» TASK GOAL
Look below for the line with "The image size is (980, 502).", and from there restate every line word for word until the entries end.

PROVIDED RECORDS Start Marker

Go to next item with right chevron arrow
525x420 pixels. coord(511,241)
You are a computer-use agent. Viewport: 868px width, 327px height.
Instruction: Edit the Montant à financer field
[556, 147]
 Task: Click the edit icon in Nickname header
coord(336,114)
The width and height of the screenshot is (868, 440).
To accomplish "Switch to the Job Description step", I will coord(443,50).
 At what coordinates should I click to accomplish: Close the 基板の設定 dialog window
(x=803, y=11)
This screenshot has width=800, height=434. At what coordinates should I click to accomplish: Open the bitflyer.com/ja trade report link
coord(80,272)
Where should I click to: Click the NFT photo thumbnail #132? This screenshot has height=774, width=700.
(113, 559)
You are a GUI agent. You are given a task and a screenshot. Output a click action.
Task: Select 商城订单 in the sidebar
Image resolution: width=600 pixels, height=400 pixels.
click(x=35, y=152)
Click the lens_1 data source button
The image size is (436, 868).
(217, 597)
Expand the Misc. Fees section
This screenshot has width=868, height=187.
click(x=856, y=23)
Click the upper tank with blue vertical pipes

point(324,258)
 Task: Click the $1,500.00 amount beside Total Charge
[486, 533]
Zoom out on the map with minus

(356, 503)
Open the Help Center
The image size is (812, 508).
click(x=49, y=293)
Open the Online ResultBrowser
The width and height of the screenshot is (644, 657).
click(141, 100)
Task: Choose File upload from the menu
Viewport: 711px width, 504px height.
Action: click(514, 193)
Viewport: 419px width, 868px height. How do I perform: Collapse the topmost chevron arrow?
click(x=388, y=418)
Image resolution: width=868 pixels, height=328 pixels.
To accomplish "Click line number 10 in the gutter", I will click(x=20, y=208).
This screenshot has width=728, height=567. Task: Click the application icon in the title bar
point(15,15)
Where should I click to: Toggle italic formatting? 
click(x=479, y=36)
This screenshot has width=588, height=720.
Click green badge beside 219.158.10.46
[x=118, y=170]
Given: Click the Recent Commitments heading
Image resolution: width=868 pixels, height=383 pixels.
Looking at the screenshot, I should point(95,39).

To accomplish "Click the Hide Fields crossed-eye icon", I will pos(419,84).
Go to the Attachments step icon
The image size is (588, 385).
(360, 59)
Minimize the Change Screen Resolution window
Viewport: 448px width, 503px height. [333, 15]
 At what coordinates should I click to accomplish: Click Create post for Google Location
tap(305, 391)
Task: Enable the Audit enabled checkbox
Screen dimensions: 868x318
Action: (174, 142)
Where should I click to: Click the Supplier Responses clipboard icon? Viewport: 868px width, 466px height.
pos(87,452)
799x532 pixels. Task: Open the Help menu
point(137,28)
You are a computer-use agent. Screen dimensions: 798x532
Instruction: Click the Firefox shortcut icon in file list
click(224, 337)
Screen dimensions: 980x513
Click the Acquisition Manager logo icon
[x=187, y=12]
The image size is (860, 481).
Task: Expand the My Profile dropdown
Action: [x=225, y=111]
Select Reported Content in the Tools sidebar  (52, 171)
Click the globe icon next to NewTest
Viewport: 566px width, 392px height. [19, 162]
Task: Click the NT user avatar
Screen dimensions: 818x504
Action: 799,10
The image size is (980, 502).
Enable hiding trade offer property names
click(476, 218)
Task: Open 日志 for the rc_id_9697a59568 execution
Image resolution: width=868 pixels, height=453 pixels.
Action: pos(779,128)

PROVIDED RECORDS End Marker

» SOLUTION
The image size is (980, 502).
Enable hiding trade offer property names
click(476, 218)
Task: Open 日志 for the rc_id_9697a59568 execution
Image resolution: width=868 pixels, height=453 pixels.
Action: pos(779,128)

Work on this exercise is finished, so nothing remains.